**Exercise prompt:**
Emit all the data exactly as provided.

**Recorded information:**
^^^^^^^^

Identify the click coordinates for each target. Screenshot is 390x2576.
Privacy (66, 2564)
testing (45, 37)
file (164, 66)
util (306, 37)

^^^^^^^^

**Written response:**
Identify the click coordinates for each target. Screenshot is 390x2576.
Privacy (66, 2564)
testing (45, 37)
file (164, 66)
util (306, 37)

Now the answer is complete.